Task directions →
Scan the entries for the word "computer", and copy every line where it appears.

Entries taken from a collection →
<<<<
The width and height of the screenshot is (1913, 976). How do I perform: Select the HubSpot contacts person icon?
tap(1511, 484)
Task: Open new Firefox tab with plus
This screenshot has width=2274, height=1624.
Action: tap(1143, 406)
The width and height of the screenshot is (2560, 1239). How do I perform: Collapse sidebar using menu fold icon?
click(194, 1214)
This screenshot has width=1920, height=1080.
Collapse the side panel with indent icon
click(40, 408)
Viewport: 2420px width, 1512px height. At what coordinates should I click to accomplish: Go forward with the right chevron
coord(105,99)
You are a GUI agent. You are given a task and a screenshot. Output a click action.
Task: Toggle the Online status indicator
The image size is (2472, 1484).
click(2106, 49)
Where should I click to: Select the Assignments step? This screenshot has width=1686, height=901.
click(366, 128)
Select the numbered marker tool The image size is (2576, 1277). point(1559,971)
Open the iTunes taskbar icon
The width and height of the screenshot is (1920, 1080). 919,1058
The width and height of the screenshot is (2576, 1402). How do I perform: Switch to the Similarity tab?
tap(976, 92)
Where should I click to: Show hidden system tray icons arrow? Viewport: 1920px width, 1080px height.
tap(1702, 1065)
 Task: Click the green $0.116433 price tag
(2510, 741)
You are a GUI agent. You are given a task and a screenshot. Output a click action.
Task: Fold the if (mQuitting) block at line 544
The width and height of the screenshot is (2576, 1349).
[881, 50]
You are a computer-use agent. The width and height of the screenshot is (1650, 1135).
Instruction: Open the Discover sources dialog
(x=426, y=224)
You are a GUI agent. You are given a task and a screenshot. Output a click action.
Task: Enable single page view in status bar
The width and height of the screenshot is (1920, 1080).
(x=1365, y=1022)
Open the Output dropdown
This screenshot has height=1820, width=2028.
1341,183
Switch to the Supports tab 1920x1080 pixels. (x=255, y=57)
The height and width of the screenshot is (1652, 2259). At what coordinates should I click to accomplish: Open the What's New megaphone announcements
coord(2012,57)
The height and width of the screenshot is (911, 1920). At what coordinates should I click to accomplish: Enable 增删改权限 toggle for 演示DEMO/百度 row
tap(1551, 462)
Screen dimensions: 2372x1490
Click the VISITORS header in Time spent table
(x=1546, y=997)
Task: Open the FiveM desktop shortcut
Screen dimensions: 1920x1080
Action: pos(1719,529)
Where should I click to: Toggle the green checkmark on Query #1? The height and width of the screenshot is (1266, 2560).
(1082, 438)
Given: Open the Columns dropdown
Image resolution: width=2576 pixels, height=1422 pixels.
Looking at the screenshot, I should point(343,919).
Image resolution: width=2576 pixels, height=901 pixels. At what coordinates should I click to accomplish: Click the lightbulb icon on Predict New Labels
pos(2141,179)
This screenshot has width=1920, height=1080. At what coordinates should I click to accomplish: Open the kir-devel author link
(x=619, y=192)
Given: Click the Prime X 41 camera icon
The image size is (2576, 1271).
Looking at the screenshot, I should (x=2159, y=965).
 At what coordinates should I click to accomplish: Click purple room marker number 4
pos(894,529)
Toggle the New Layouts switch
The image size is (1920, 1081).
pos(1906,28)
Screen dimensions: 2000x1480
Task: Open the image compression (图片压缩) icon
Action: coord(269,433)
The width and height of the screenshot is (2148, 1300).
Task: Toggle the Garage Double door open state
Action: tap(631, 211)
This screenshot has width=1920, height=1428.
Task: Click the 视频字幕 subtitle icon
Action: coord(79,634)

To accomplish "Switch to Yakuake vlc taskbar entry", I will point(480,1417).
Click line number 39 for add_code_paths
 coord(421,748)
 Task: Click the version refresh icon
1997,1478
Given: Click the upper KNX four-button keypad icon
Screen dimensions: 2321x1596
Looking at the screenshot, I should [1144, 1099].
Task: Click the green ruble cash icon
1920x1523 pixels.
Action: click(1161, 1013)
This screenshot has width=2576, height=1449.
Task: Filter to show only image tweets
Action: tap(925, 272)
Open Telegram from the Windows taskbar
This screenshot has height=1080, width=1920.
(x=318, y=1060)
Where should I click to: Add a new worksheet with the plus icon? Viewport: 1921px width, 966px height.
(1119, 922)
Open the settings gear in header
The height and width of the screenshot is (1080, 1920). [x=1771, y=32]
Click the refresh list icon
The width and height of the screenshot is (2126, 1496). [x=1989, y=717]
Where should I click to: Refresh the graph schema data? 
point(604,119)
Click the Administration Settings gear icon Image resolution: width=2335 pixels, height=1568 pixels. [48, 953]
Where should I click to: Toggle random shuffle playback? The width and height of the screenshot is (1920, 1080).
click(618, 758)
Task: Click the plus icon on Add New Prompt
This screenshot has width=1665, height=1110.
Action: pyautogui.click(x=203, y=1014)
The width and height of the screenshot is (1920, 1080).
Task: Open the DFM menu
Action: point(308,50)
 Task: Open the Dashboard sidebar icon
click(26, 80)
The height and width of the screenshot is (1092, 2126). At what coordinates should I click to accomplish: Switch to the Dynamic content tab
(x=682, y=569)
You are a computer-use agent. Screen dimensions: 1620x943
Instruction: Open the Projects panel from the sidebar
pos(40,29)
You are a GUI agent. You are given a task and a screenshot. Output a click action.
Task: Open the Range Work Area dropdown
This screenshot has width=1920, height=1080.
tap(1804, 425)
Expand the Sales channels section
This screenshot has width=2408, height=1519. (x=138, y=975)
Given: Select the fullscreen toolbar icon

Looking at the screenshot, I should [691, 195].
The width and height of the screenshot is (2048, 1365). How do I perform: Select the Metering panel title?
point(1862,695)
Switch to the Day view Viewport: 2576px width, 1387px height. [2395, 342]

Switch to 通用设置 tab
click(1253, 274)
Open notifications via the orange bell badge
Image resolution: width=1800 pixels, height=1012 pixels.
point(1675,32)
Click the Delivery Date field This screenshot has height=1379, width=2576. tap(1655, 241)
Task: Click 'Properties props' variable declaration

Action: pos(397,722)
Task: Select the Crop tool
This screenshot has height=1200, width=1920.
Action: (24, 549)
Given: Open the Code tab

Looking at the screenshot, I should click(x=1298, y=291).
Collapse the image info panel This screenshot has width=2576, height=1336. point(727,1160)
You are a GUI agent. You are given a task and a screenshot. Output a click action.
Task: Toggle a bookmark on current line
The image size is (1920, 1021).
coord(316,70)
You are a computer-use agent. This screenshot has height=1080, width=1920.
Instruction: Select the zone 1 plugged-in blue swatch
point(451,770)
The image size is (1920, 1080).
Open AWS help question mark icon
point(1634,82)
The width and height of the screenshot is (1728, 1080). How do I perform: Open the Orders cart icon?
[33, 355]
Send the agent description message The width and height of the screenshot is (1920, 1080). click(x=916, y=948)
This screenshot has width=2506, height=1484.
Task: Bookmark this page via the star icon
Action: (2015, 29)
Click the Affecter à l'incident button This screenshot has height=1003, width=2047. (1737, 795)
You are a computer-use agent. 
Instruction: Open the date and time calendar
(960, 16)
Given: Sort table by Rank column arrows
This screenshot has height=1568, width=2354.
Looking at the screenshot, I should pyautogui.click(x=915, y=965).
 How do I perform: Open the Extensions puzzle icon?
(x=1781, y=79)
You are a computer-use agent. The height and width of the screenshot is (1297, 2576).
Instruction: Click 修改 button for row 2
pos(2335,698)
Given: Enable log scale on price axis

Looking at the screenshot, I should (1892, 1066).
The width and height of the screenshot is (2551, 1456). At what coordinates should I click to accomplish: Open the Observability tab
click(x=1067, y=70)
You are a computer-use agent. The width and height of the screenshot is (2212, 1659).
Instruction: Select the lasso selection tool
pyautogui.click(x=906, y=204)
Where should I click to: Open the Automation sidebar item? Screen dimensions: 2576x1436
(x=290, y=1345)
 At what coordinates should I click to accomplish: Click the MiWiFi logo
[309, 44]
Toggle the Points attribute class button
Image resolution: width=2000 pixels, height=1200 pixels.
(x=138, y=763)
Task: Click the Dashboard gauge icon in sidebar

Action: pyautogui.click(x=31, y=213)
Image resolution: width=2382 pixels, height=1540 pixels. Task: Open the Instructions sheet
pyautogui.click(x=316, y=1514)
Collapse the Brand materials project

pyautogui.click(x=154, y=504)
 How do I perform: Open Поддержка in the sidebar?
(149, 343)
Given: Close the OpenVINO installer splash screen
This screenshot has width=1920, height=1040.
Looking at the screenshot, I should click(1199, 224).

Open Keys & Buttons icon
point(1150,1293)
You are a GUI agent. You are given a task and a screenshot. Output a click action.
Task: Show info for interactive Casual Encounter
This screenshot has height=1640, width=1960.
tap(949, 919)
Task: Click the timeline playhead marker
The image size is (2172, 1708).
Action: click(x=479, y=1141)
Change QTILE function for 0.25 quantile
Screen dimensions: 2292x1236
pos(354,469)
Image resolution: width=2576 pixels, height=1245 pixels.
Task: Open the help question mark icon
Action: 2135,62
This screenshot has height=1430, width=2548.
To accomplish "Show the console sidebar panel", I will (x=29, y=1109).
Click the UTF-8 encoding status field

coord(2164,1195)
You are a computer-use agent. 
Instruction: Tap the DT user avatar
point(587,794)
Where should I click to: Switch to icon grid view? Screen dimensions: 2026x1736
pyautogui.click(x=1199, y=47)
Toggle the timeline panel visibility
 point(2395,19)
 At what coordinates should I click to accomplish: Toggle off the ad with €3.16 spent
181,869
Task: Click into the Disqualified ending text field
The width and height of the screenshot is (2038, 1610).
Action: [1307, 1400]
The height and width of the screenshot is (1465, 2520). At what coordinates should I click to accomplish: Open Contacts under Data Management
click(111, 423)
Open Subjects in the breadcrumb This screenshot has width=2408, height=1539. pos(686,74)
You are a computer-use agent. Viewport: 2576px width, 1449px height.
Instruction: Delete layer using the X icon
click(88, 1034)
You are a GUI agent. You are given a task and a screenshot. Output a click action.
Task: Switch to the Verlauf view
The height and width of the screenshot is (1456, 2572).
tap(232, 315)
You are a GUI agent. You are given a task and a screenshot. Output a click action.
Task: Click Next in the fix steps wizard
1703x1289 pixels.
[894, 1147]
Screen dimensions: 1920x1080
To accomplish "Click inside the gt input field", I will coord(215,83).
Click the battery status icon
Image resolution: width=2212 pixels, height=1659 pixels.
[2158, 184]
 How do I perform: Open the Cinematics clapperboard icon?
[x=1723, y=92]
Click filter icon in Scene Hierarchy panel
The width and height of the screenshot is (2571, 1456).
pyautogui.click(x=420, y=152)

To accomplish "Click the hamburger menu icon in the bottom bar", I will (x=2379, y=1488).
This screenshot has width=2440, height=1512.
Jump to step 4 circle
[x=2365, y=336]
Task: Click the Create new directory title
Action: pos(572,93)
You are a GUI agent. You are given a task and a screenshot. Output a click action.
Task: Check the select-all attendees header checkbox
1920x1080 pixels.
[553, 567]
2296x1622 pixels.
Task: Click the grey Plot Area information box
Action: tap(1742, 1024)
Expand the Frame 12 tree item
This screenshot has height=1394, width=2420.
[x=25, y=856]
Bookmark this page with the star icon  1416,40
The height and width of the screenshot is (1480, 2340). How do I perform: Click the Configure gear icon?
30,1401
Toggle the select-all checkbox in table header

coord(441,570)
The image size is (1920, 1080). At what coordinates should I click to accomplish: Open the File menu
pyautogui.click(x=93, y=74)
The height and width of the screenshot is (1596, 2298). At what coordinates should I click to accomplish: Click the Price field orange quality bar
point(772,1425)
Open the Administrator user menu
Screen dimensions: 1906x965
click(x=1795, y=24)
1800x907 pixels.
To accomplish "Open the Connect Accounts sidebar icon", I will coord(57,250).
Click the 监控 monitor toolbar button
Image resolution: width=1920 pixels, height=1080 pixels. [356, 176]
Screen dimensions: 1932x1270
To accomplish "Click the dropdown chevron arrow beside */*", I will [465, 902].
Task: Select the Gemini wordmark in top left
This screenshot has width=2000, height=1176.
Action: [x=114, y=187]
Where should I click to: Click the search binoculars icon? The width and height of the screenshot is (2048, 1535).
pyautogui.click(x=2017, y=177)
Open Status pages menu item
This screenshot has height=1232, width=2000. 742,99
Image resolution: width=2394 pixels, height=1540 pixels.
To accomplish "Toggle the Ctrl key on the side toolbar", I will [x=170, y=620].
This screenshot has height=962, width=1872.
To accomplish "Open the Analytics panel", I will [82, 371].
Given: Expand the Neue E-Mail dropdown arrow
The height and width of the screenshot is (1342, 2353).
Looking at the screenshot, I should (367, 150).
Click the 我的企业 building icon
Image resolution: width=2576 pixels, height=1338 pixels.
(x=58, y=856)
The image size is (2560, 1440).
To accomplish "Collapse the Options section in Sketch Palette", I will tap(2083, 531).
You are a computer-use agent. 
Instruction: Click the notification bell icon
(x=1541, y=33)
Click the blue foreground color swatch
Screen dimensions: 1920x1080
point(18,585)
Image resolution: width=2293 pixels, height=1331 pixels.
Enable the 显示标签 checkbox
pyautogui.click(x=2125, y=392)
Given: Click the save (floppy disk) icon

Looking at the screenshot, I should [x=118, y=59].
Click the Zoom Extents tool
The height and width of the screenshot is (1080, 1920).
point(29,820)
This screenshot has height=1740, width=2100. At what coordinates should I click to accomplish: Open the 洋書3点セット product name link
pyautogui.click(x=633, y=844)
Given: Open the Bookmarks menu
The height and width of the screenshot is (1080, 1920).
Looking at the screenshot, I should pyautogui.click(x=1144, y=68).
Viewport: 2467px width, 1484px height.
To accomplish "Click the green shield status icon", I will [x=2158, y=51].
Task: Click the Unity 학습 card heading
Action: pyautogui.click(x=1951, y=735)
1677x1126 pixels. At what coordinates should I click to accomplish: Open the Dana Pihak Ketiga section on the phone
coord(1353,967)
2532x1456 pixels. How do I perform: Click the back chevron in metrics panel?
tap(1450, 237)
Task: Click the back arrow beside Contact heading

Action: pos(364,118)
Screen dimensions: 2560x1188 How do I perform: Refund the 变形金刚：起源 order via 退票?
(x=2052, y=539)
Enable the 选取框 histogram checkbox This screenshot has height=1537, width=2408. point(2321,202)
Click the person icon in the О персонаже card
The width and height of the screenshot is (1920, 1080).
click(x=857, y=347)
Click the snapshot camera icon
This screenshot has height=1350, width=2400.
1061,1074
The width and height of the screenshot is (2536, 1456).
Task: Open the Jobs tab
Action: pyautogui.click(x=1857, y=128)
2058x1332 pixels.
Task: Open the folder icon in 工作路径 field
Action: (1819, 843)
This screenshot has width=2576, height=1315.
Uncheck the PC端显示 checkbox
>>>>
Response below →
You are a computer-use agent. The width and height of the screenshot is (1650, 1135).
You are a computer-use agent. Screen dimensions: 1620x943
You are a computer-use agent. This screenshot has height=1080, width=1920.
You are a computer-use agent. 
You are a computer-use agent. The height and width of the screenshot is (1297, 2576).
You are a computer-use agent. The width and height of the screenshot is (2212, 1659).
You are a computer-use agent. 
You are a computer-use agent. Viewport: 2576px width, 1449px height.
You are a computer-use agent. 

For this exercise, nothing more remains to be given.